-- Dataset records follows --
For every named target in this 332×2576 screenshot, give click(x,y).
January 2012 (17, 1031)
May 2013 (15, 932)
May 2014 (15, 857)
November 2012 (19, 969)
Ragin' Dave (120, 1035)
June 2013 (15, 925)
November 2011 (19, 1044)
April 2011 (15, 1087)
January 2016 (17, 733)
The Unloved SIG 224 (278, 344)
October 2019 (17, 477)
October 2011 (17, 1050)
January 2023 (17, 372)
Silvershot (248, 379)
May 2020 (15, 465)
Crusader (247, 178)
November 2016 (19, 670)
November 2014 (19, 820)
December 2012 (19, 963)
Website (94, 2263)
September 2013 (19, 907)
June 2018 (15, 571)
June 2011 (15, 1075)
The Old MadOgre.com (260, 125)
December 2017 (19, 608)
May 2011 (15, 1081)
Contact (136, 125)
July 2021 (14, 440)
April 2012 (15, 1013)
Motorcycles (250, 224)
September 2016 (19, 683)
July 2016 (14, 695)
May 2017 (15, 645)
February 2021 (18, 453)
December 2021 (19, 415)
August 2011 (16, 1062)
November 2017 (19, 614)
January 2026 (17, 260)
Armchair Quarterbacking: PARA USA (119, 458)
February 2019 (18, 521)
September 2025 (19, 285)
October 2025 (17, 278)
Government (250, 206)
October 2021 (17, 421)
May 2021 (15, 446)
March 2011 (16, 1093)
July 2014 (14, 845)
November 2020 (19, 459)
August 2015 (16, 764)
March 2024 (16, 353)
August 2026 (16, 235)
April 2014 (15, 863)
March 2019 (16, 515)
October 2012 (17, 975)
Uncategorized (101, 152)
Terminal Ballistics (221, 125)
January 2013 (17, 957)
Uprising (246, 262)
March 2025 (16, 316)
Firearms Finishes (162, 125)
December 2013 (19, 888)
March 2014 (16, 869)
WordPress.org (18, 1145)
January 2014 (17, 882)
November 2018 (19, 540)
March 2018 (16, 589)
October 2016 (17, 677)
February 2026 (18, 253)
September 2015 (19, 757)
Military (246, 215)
-- Dataset records concluded --
**About this task**
Set down all of the data above again, exactly.

**Exercise output**
For every named target in this 332×2576 screenshot, give click(x,y).
January 2012 (17, 1031)
May 2013 (15, 932)
May 2014 (15, 857)
November 2012 (19, 969)
Ragin' Dave (120, 1035)
June 2013 (15, 925)
November 2011 (19, 1044)
April 2011 (15, 1087)
January 2016 (17, 733)
The Unloved SIG 224 (278, 344)
October 2019 (17, 477)
October 2011 (17, 1050)
January 2023 (17, 372)
Silvershot (248, 379)
May 2020 (15, 465)
Crusader (247, 178)
November 2016 (19, 670)
November 2014 (19, 820)
December 2012 (19, 963)
Website (94, 2263)
September 2013 (19, 907)
June 2018 (15, 571)
June 2011 (15, 1075)
The Old MadOgre.com (260, 125)
December 2017 (19, 608)
May 2011 (15, 1081)
Contact (136, 125)
July 2021 (14, 440)
April 2012 (15, 1013)
Motorcycles (250, 224)
September 2016 (19, 683)
July 2016 (14, 695)
May 2017 (15, 645)
February 2021 (18, 453)
December 2021 (19, 415)
August 2011 (16, 1062)
November 2017 (19, 614)
January 2026 (17, 260)
Armchair Quarterbacking: PARA USA (119, 458)
February 2019 (18, 521)
September 2025 (19, 285)
October 2025 (17, 278)
Government (250, 206)
October 2021 (17, 421)
May 2021 (15, 446)
March 2011 (16, 1093)
July 2014 (14, 845)
November 2020 (19, 459)
August 2015 (16, 764)
March 2024 (16, 353)
August 2026 (16, 235)
April 2014 (15, 863)
March 2019 (16, 515)
October 2012 (17, 975)
Uncategorized (101, 152)
Terminal Ballistics (221, 125)
January 2013 (17, 957)
Uprising (246, 262)
March 2025 (16, 316)
Firearms Finishes (162, 125)
December 2013 (19, 888)
March 2014 (16, 869)
WordPress.org (18, 1145)
January 2014 (17, 882)
November 2018 (19, 540)
March 2018 (16, 589)
October 2016 (17, 677)
February 2026 (18, 253)
September 2015 (19, 757)
Military (246, 215)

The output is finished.